“And what are you going to do?” said the major drily. “Go back to the ship?”

“Go back to the ship, sir!” cried the stowaway wildly. “No, no, sir! Pray don’t leave me alone! I can’t bear it, sir—I can’t indeed—it’s too awful! Mr Mark, sir, don’t let him leave me! Say a kind word for me! I’d sooner lie down and die at once!”

He flung himself upon his knees, the spear falling beside him on the sand, as he joined his hands together and the weak tears began to stream down his cheeks.

“Get up!” said the major roughly, “and act like a man. Don’t be such a whimpering cur!”

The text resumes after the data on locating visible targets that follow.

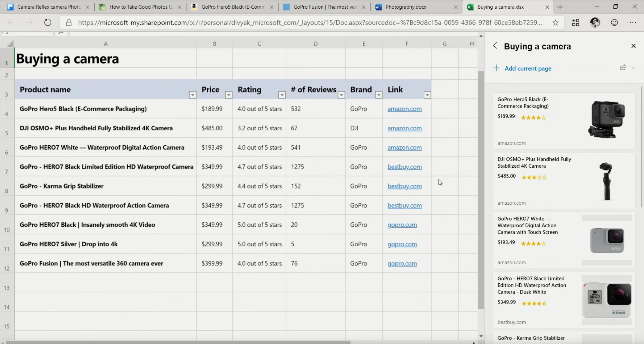Open the Rating column filter dropdown
The width and height of the screenshot is (644, 344).
[x=282, y=95]
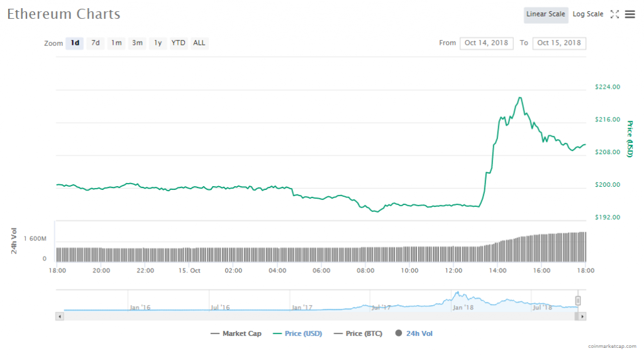The width and height of the screenshot is (644, 356).
Task: Toggle Price (BTC) series in legend
Action: pyautogui.click(x=360, y=333)
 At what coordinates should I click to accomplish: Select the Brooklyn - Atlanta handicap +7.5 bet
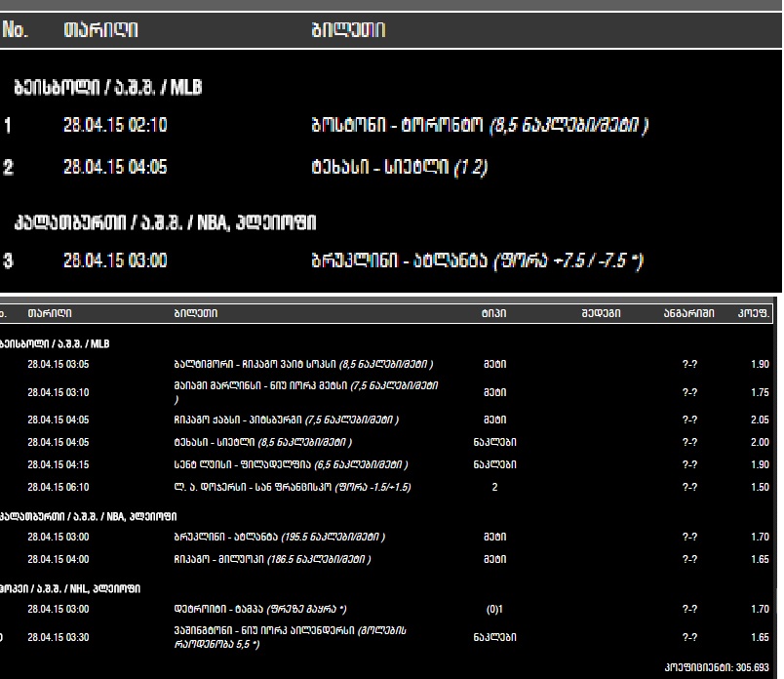(474, 260)
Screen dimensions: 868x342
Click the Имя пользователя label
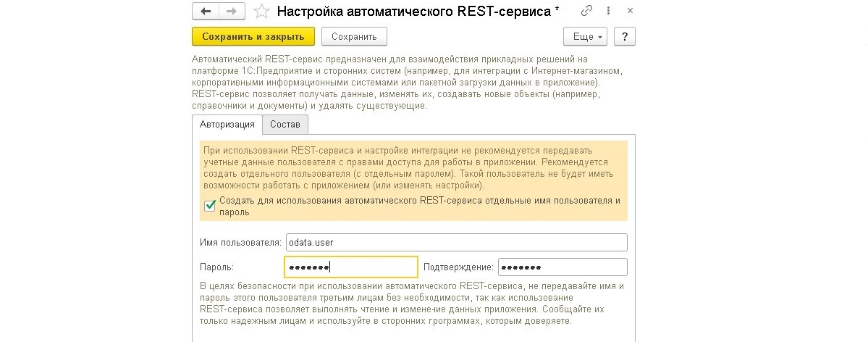click(x=239, y=242)
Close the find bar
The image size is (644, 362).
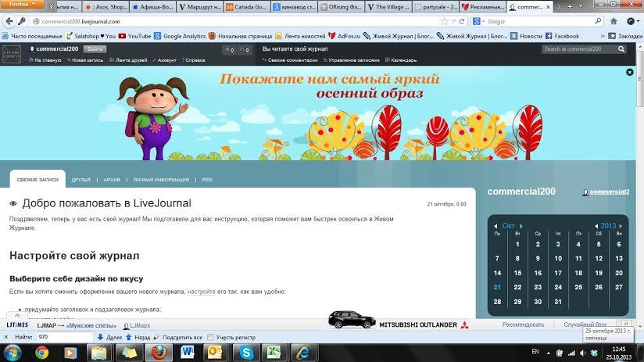pyautogui.click(x=6, y=337)
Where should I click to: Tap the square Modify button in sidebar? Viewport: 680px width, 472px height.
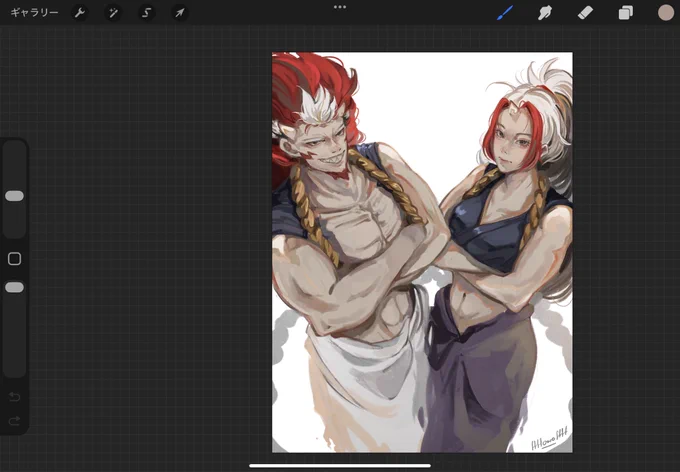point(14,259)
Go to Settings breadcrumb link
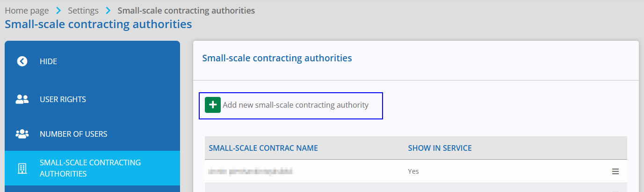 pos(83,10)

“No, sir, please, sir, I won’t, sir; but I’m very weak and ill, sir. Take me with you, please, sir, and I’ll do anything you like, sir.”

“Why, you ought to be ashamed of yourself,” said the major sharply, “for thinking that two English gentlemen would be such brutes as to leave a sick and wounded man alone in a place like this. Eh, Mark?”

“Yes, sir,” said the lad, flushing at being called an English gentleman. “But he is very weak and ill.”

“That’s it, sir—that’s it,” cried the man piteously. “You will take me, then?”

“Of course. Come along,” said the major. “Confound that monkey!”

For, while they had been intent upon the man’s account of his escape, Jack had been busy covering himself with feathers, as he plucked away at first one and then another of the birds.